==== Extrait choisi
La différence essentielle est qu'un sujet n'a accès qu'à un seul point de vue en première personne, le
sien, et c'est celui-là qui l'introduit à l'intelligibilité de la subjectivité, tous les autres ne lui étant
intelligibles qu'à travers l'interprétation qu'il peut accomplir des verbalisations de vécus. Le seul vécu
auquel il ait intimement accès sur le mode direct est le sien, les autres ne seront jamais qu'une
interprétation basée sur une empathie. Dans les deux cas, cependant, ce qui peut être pris en compte
pour la recherche c'est ce qui peut être verbalisé, ce qui produit des données objectivables, et ce qui
peut être verbalisé de son propre vécu dépend de la possibilité de le conscientiser.
Mon article est orienté vers la description de la conscience du point de vue dynamique du
conscientisable, dans le but de fournir une base méthodologique à la pratique des méthodologies en
première et seconde personne. Comme toute démarche en première personne elle est autoréflexive, en
8
ce sens qu'il n'est pas possible de décrire une chose comme conscientisable sans avoir vérifié, dans
l'expérience individuelle même qu'elle l'est. Le "avoir vérifié" renvoie donc non seulement à des
distinctions conceptuelles entre diverses modalités de conscience, mais aussi à des pratiques de travail
avec soi-même comme le développe la psycho-phénoménologie dans la lignée de Husserl, ou des
pratiques de médiation pour aider l'autre (point de vue en seconde personne) à se rapporter à sa propre
expérience de manière méthodique, comme la pratique que j'ai développée de l'entretien d'explicitation
(Vermersch, 1994) qui est fondamentalement une aide à la prise de conscience pour passer de
l'implicite de son propre vécu à son explicitation.
========
==== Jeu de données
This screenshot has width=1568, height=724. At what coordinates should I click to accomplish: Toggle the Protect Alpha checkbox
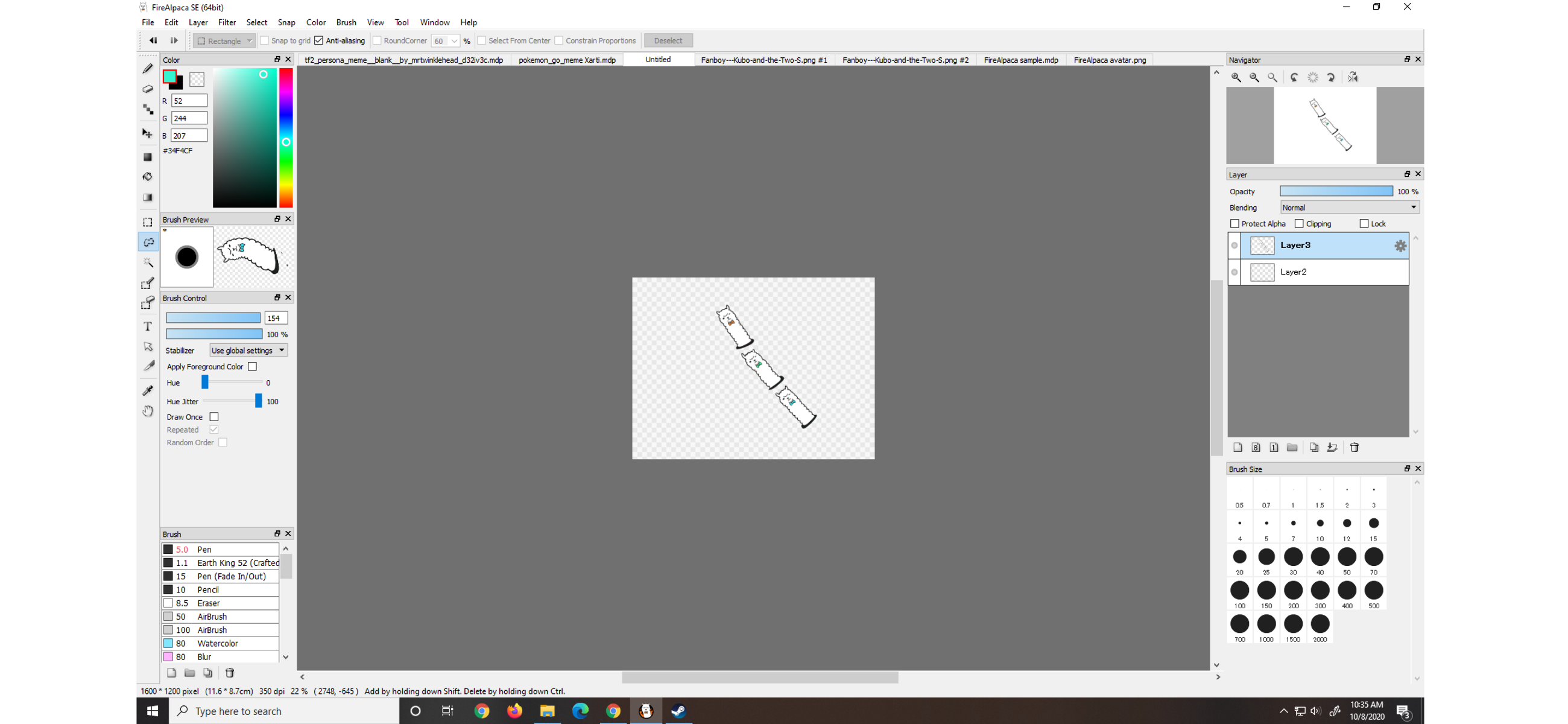coord(1234,223)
========
Série d'exercices:
1 > Répondez aux questions suivantes sur l'extrait.
(a) D'après l'extrait, quel est le seul vécu auquel un sujet a intimement accès sur le mode direct ?
(b) Dans quel but l'article est-il orienté vers la description de la conscience du point de vue dynamique du conscientisable ?
(c) Quelle pratique est présentée comme fondamentalement une aide à la prise de conscience ?
2 > Recopiez fidèlement le passage de l'extrait qui va de « La différence essentielle » jusqu'à « de le conscientiser. ».
Répondez en vous fondant uniquement sur l'extrait.

Corrigé des exercices:
1 >
(a) Le sien.
(b) Pour fournir une base méthodologique à la pratique des méthodologies en première et seconde personne.
(c) L'entretien d'explicitation.

2 >
La différence essentielle est qu'un sujet n'a accès qu'à un seul point de vue en première personne, le
sien, et c'est celui-là qui l'introduit à l'intelligibilité de la subjectivité, tous les autres ne lui étant
intelligibles qu'à travers l'interprétation qu'il peut accomplir des verbalisations de vécus. Le seul vécu
auquel il ait intimement accès sur le mode direct est le sien, les autres ne seront jamais qu'une
interprétation basée sur une empathie. Dans les deux cas, cependant, ce qui peut être pris en compte
pour la recherche c'est ce qui peut être verbalisé, ce qui produit des données objectivables, et ce qui
peut être verbalisé de son propre vécu dépend de la possibilité de le conscientiser.